▶ [Goal of the exercise]:
Copy, character for character, the lines of the records from the line containing "Image resolution: width=1205" to the line containing "(x=242, y=40)", both included. Reproduce only those lines.

▶ [Data]:

"""

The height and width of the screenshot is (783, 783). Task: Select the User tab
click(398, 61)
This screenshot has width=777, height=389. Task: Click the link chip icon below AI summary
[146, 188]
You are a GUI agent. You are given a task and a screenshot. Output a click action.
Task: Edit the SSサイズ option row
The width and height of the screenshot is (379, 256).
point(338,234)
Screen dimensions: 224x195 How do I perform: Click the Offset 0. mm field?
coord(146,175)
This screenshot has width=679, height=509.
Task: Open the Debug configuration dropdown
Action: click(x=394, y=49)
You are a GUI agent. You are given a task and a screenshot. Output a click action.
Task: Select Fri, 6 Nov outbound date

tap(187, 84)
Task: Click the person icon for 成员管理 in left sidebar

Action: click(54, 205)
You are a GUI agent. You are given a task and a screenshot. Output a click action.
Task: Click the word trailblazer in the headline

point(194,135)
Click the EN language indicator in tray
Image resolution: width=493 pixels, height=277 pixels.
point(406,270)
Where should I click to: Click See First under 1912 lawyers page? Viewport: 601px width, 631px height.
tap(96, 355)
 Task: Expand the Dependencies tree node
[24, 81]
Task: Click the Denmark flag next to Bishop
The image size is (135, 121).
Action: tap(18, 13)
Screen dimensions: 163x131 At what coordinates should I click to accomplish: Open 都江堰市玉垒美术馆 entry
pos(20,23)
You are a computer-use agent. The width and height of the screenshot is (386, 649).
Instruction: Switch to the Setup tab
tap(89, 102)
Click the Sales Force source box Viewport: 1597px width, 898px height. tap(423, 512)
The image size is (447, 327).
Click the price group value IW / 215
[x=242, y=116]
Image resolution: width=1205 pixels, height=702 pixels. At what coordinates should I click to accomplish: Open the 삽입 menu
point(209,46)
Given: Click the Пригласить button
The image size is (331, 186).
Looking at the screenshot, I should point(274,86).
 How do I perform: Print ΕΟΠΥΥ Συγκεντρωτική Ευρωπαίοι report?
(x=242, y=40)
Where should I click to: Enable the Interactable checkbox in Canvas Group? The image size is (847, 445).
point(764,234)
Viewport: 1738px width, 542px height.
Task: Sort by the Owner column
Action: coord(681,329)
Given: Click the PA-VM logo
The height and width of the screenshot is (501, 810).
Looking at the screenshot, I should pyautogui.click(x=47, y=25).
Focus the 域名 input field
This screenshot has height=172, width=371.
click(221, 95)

"""

▶ [Solution below]:
Image resolution: width=1205 pixels, height=702 pixels. At what coordinates should I click to accomplish: Open the 삽입 menu
point(209,46)
Given: Click the Пригласить button
The image size is (331, 186).
Looking at the screenshot, I should point(274,86).
 How do I perform: Print ΕΟΠΥΥ Συγκεντρωτική Ευρωπαίοι report?
(x=242, y=40)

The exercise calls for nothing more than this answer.